• [BRANO PROPOSTO]

____________________

Nella strategia c’è anche un chiaro segnale di apertura sul Ttip, il trattato di libero scambio transatlantico in discussione in questi mesi tra Europa e Usa

Poi c’è la formazione: gli industriali si dicono disposti a realizzare una rete di laboratori didattici (FabLab/corner), per mettere i laboratori già presenti sul territorio lombardo (presso aziende, università, centri di ricerca) a disposizione di istituti tecnici e professionali. Poi va presa di petto la nuova alternanza scuola-lavoro, che con la Buona Scuola manderà da quest’anno gli studenti degli ultimi tre anni di superiori (licei compresi) nelle aziende o negli enti. Non saranno stage da poche ore: 200 per i licei e 400 per gli istituti tecnici.

Previsioni (sulla sabbia)

Dove si arriverà seguendo questa strada? Le simulazioni vanno prese con le pinze. L’obiettivo occupazionale che si otterrebbe mettendo in atto le varie azioni è di 100mila posti di lavoro. Il numero è fissato prendendo in considerazione l’ipotesi che si salisse di almeno un gradino nelle classifiche internazionali del valore aggiunto in 17 settori. A questi livelli di occupazione si arriverebbe se le imprese lombarde fossero state nel frattempo in grado (grazie alle misure prese) di aumentare l’export del 3% medio annuo fino al 2030. Ciò comporterebbe un progresso del valore aggiunto manifatturiero dell’1,6% annuo, con un conseguente incremento di Pil intorno allo 0,7% aggiuntivo all’anno. La quota del valore aggiunto manifatturiero si attesterebbe al 23,8%, in aumento di 3,3 punti rispetto a quella del 2011 e tornando a un valore analogo a quello del 1999. In altri casi le simulazioni dicono quello che succederebbe se si raggiungessero i livelli dei primi della classe in Europa, sul fronte dell’occupazione femminile (+4,1% del Pil lombardo), del livello di istruzione medio (Pil +19,6% entro il 2030) e della forza lavoro occupata in attività legate a scienza e tecnologia: in questo caso il Pil crescerebbe del 10,9% entro il 2030.

____________________

• [DATI MOSTRATI]

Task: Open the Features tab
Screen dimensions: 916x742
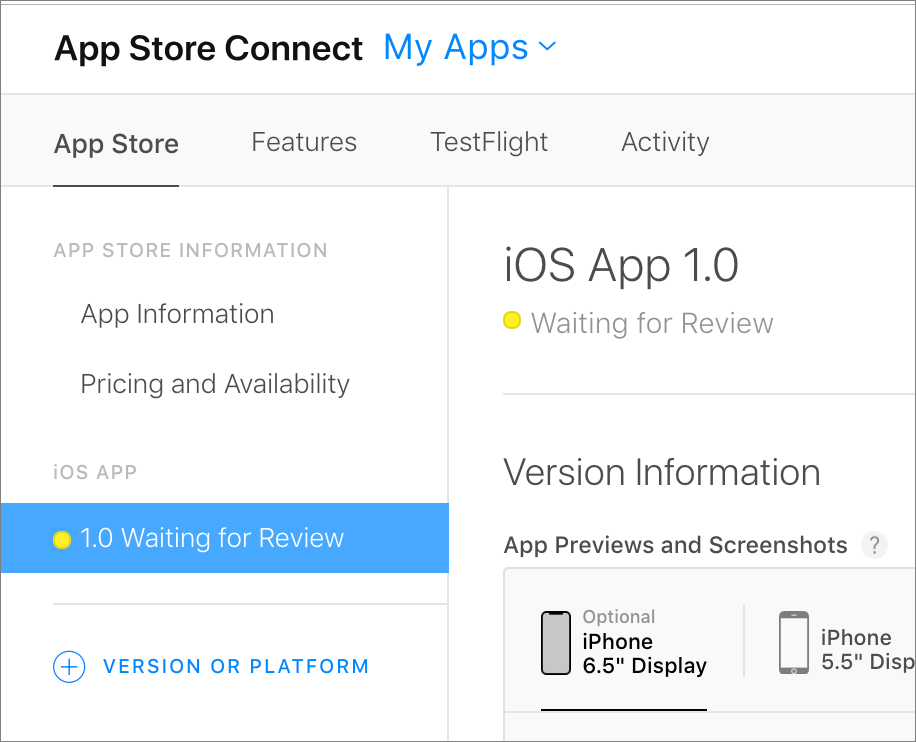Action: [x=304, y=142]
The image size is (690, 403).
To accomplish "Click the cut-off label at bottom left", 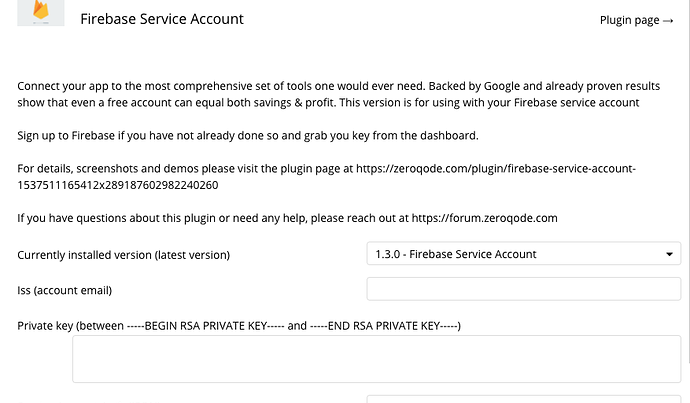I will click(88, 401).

____________________

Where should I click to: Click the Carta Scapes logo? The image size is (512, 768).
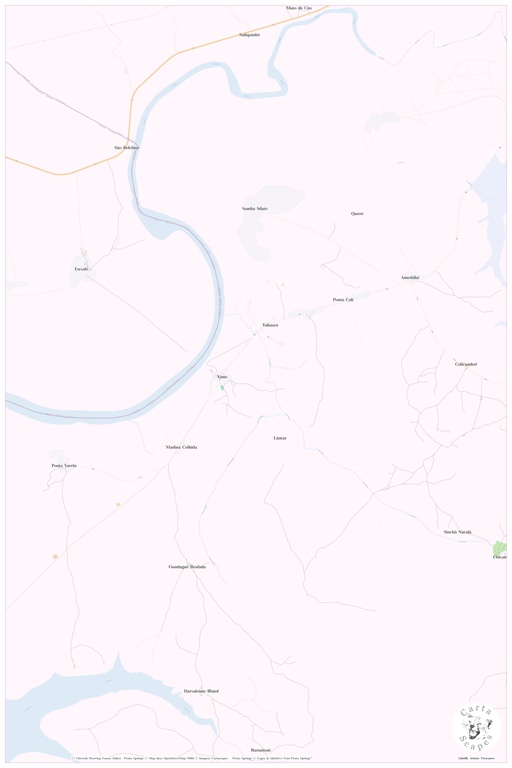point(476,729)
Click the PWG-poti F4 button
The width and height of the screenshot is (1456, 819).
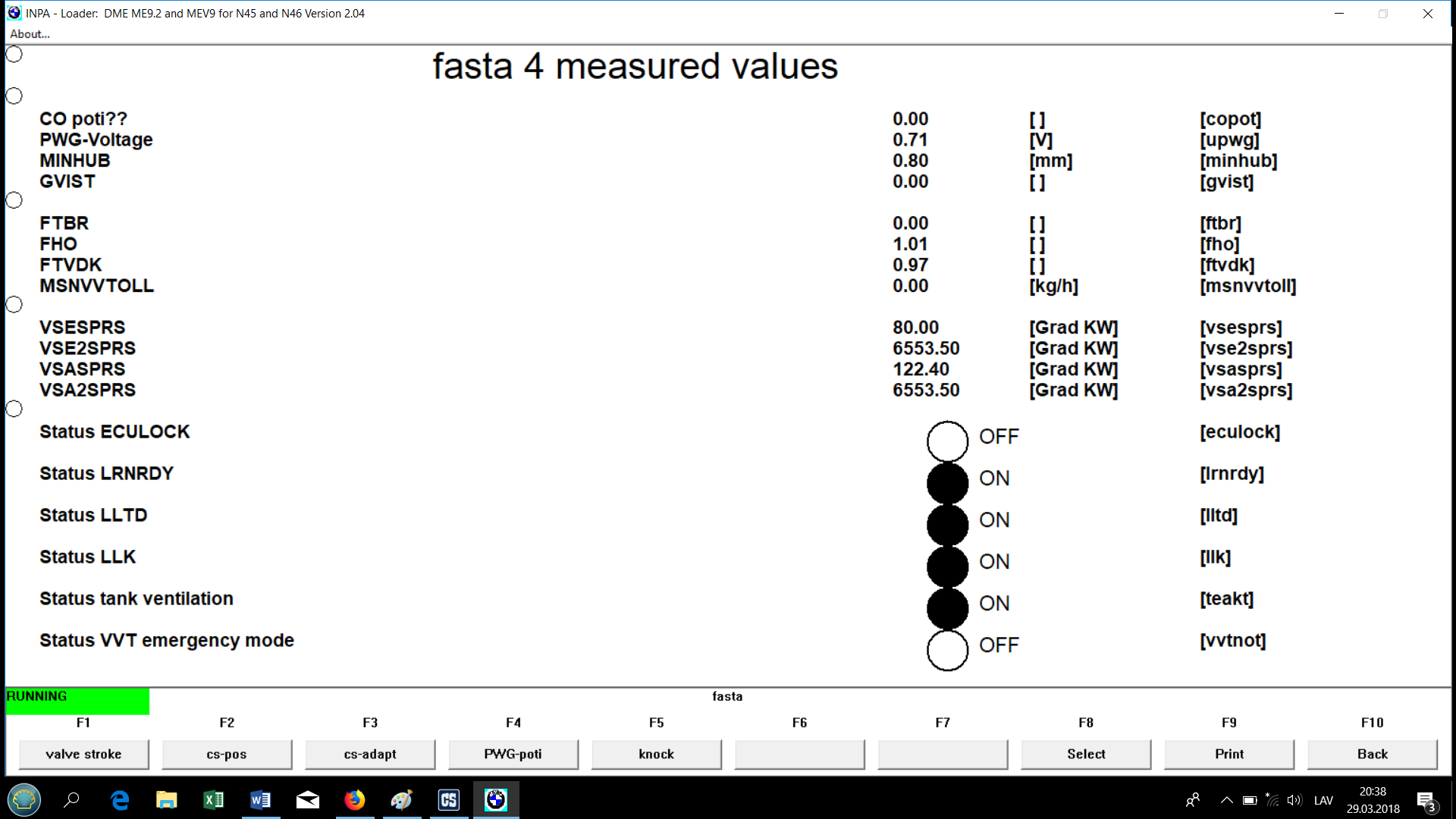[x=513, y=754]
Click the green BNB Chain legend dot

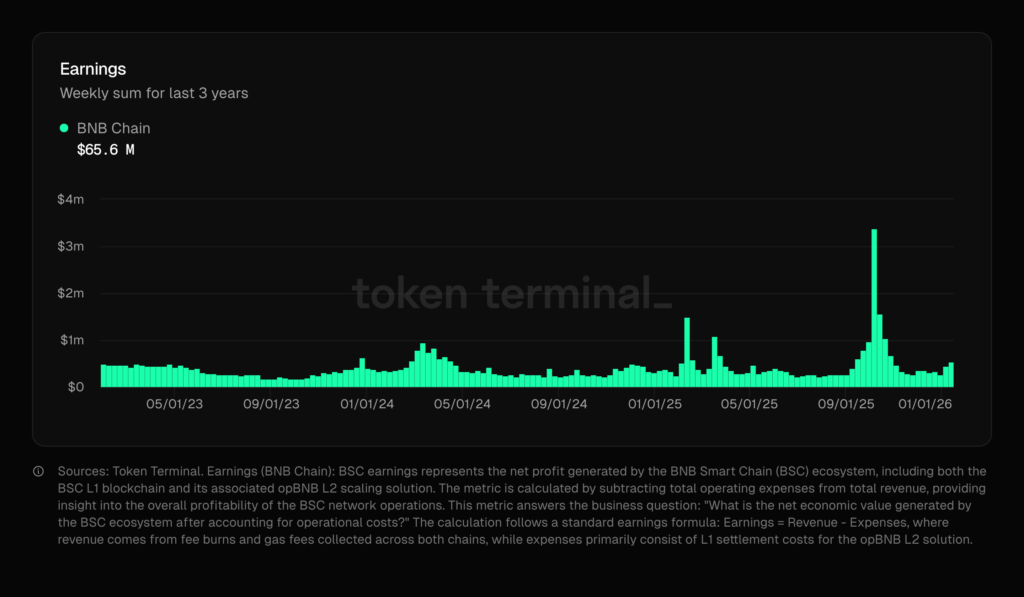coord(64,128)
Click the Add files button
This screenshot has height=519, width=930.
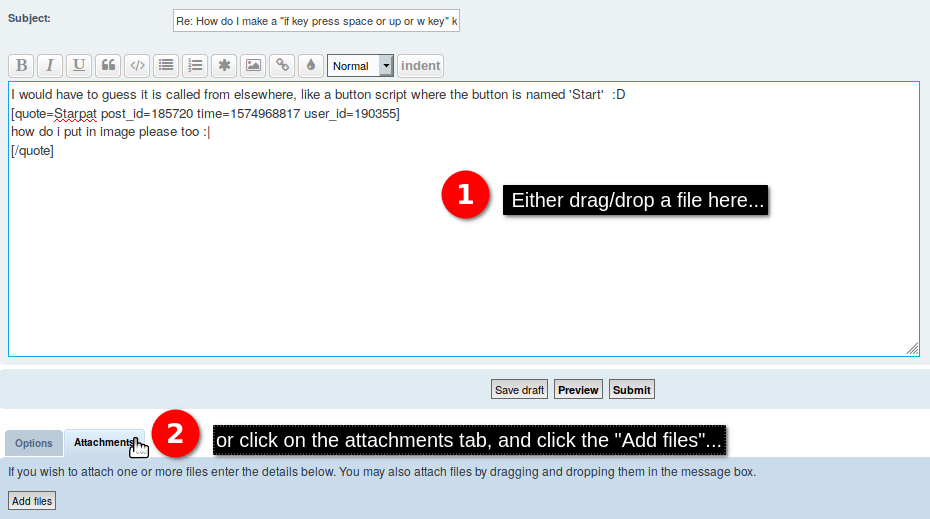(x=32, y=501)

____________________

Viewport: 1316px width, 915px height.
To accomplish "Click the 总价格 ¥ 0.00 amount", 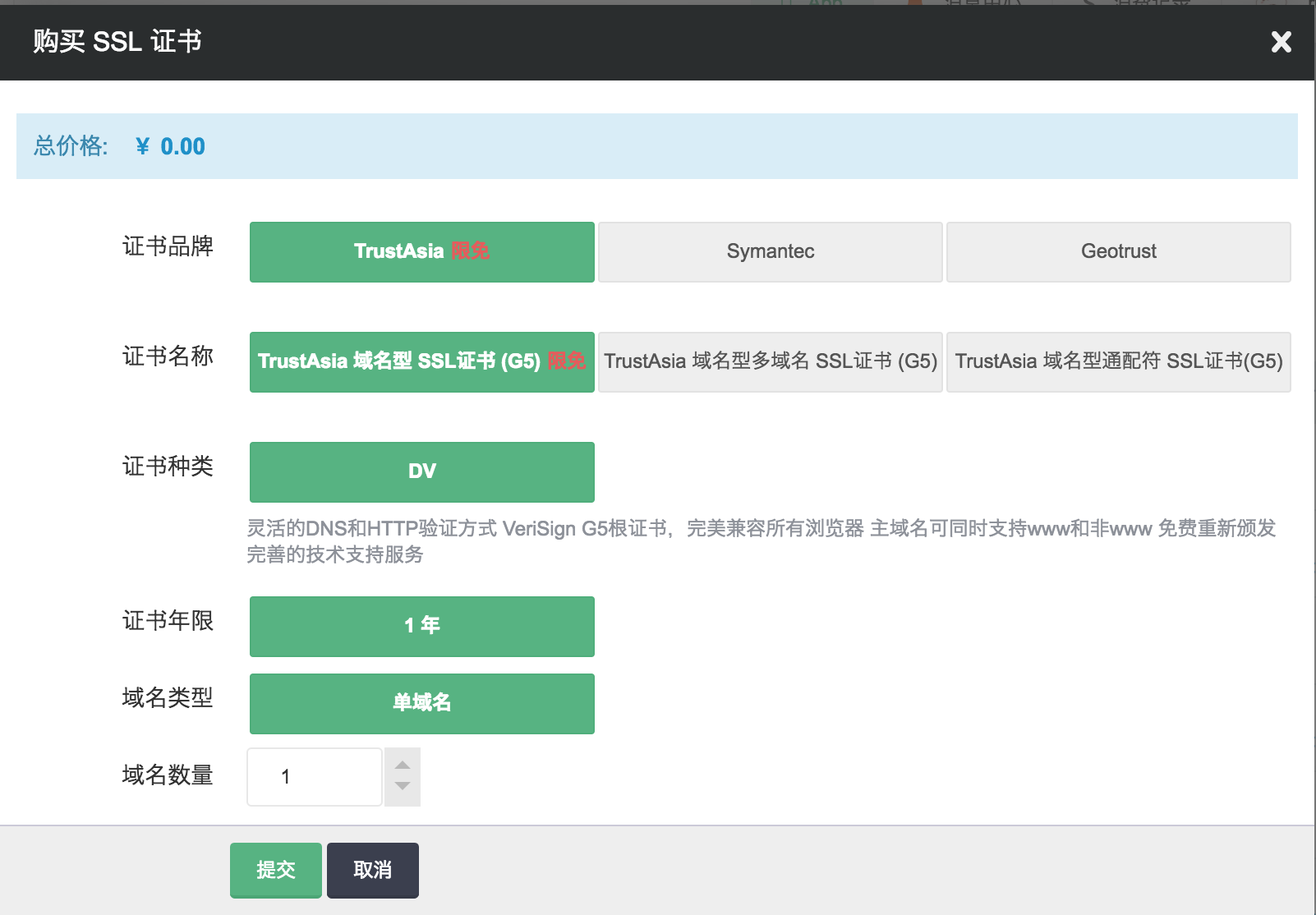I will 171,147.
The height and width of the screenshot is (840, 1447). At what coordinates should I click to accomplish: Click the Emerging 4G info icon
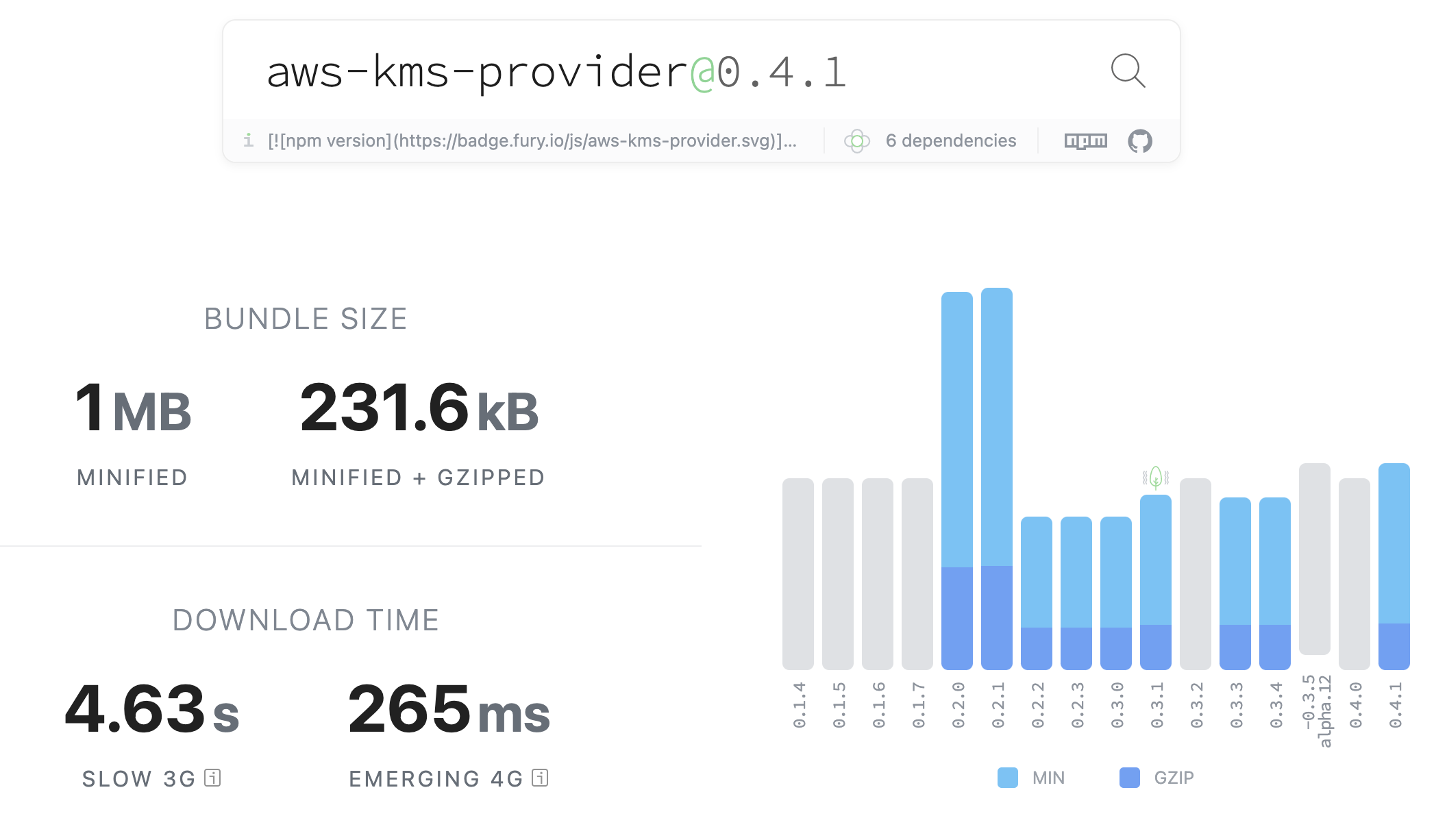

____________________

• [CONSEGNE DELL'ESERCIZIO]
[1] Rispondi alle domande sul brano dedicato alla strategia degli industriali lombardi.
(a) Quante ore di alternanza scuola-lavoro sono previste per i licei e quante per gli istituti tecnici?
(b) Quanti posti di lavoro indica l'obiettivo occupazionale delle varie azioni?
(c) A quale valore si attesterebbe la quota del valore aggiunto manifatturiero?
[2] Ricopia fedelmente, fra le righe dei dati, tutto ciò che va dalla riga che contiene "Click the green BNB Chain legend dot" giù fino alla riga che contiene "(x=32, y=501)", entrambe comprese. Ometti le immagini nella risposta.

• [RISPOSTE COMPLETE]
[1]
(a) 200 ore per i licei e 400 per gli istituti tecnici.
(b) 100mila posti di lavoro.
(c) Al 23,8%, in aumento di 3,3 punti rispetto al 2011.

[2]
Click the green BNB Chain legend dot

coord(64,128)
Click the Add files button
This screenshot has height=519, width=930.
(x=32, y=501)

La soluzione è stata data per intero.